Seedance 2.0 Prompting Guide: 14 Battle-Tested Templates for UGC Video Ads

After thousands of production Seedance 2.0 generations, here are the 14 prompt templates that consistently produce conversion-grade UGC — organized by mode, with the wording shifts that move output from "obviously AI" to genuinely scroll-stopping.

Seedance 2.0 is more literal than Sora 2 or Veo 3.1. It will give you exactly what you described — and exactly what you forgot to describe. After running thousands of Seedance generations through UGC Copilot's production pipeline, we've collected the prompt patterns that consistently produce conversion-grade UGC, and the ones that consistently waste credits. This guide is the prompting playbook: 14 templates organized by mode, plus the small wording shifts that take output from "obviously AI" to "I'd scroll past this thinking it was real."

If you haven't yet read our hands-on review of Seedance 2.0, start there for the architecture. This post assumes you already understand the three modes (image-to-video, reference-to-video, text-to-video) and the face policy on image inputs.
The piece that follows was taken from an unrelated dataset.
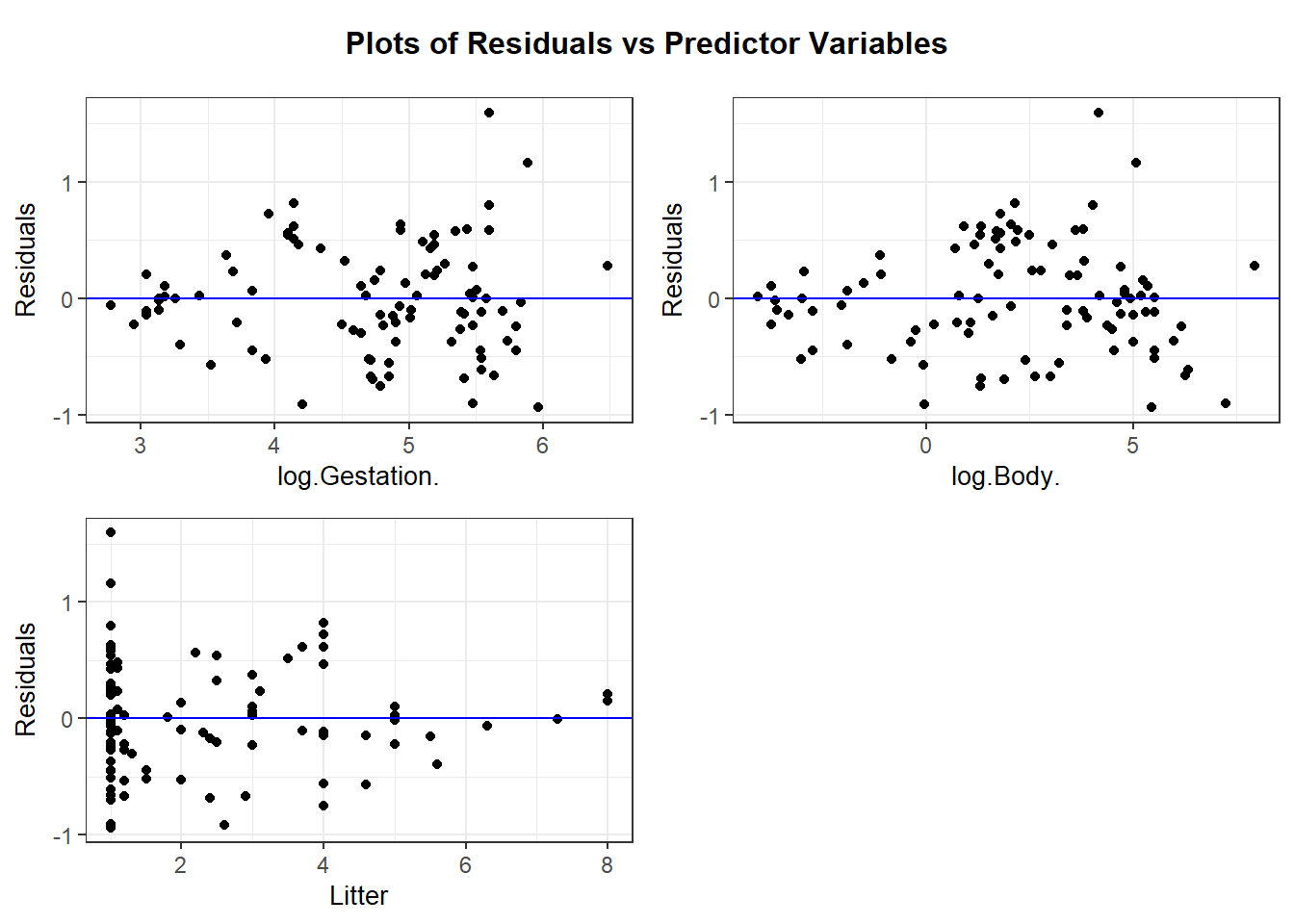Select the rightmost data point in the log.Gestation plot
Screen dimensions: 1294x924
[608, 266]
Why Seedance 2.0 Prompts Are Different

Three things distinguish Seedance prompting from prompting Sora 2, Veo 3.1, or Kling O3:

It is more literal. Sora bakes in cinematic defaults — soft lighting, shallow depth of field, slow camera moves. Seedance does not. If you don't specify mood, it produces something flat and lifeless. If you do specify it, it generally nails it on the first attempt.
The mode you pick changes how prompts read. A text-to-video prompt has to describe the character; a reference-to-video prompt should not (the reference image carries that load). Mixing the two — describing a character in detail when you've also passed a reference image — produces drift between scenes.
Native audio means dialogue cues matter. With generate_audio: true, Seedance synthesizes a soundtrack from your prompt. Vague audio language ("upbeat") produces stock-music-flavored output. Specific audio language ("single-take phone recording, ambient room tone, no music") produces UGC-grade audio.
15-second duration changes pacing. A 5s clip survives a thin prompt. A 15s clip exposes every gap. The longer your duration, the more beats you have to write into the prompt, or the model fills the silence with awkward looping motion.
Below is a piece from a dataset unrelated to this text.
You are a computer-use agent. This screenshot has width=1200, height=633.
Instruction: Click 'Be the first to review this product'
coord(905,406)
The Universal Seedance Prompt Structure

Every prompt template below follows the same six-part skeleton. Use it as a checklist when you're writing from scratch:

Character or subject — Who or what is on screen. Skip in reference-to-video mode.
Wardrobe / styling / packaging — Specific, not adjectival. "Cream-colored crewneck sweatshirt" beats "casual outfit."
Environment — Where the scene is and what time of day. Tight environments outperform vague ones.
Action and dialogue — What happens, in what order, with what spoken lines.
Camera and framing — Lens type, distance, movement, and orientation. "Phone front camera selfie framing" is the cheat code for UGC.
Mood, audio, anti-defects — Emotional register, sound cues, and explicit exclusions ("exactly two arms, five fingers per hand").
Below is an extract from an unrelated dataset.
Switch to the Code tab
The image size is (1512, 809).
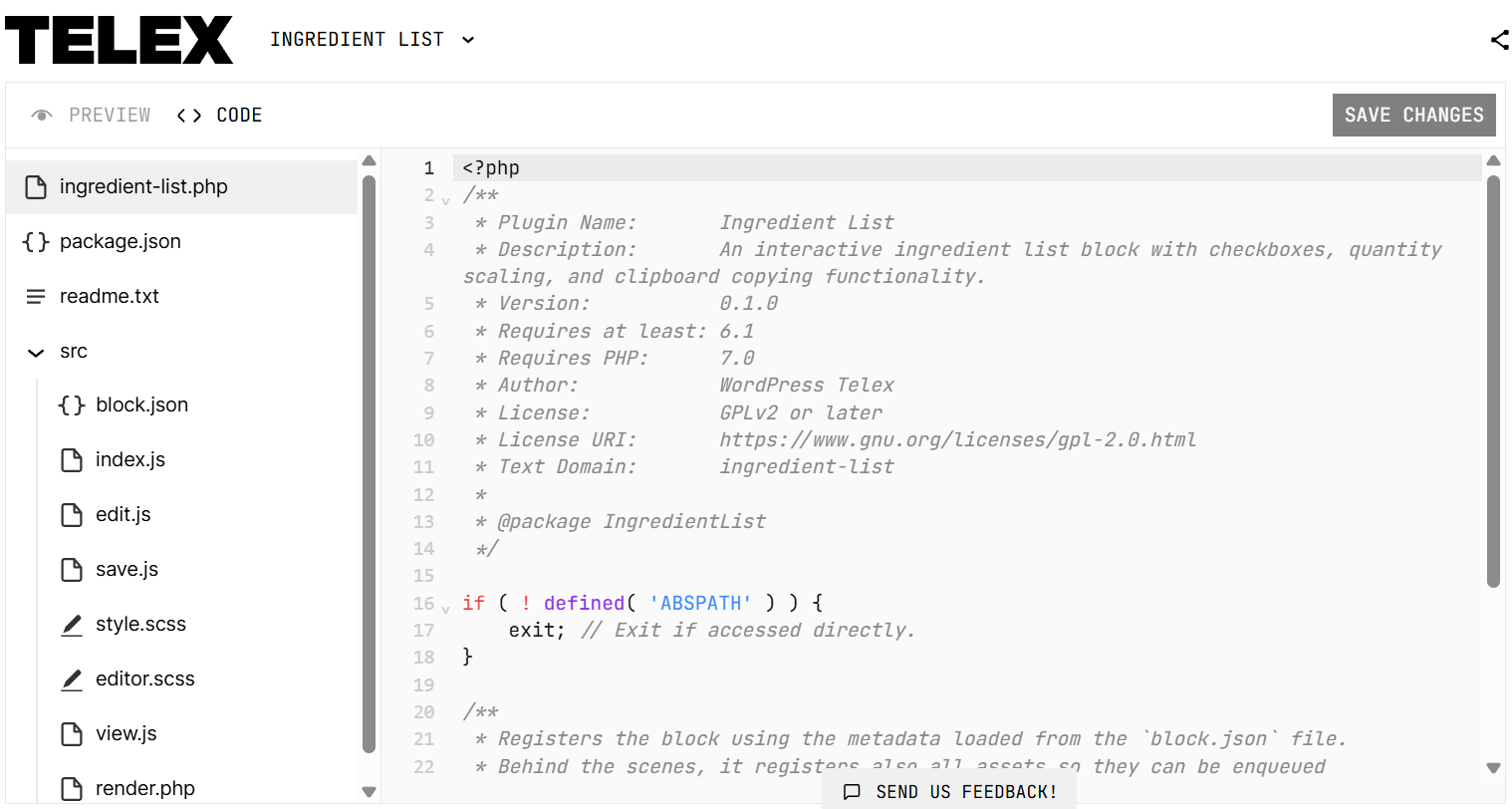[220, 116]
Text-to-Video Templates (Character-Driven UGC)

These are the workhorses of AI UGC ads. Text-to-video is the only Seedance mode that supports human characters reliably (the image and reference modes trigger ByteDance's face policy). Each template below is one we've validated in production.

1. The UGC Talking-Head Hook

For the first 5–8 seconds of an ad. The job is to stop the scroll.

"Mid-twenties woman with shoulder-length brown hair, no makeup, wearing a cream crewneck sweatshirt, standing in a softly lit kitchen at golden hour. She looks slightly off-camera then directly at the lens and says with a half-smile, 'Okay I have to tell you about this — I genuinely cannot believe how well this worked.' Phone front camera selfie framing, slight handheld micro-movement, ambient room tone, no music. Exactly two arms, five fingers per hand. Single-take recording, no cuts."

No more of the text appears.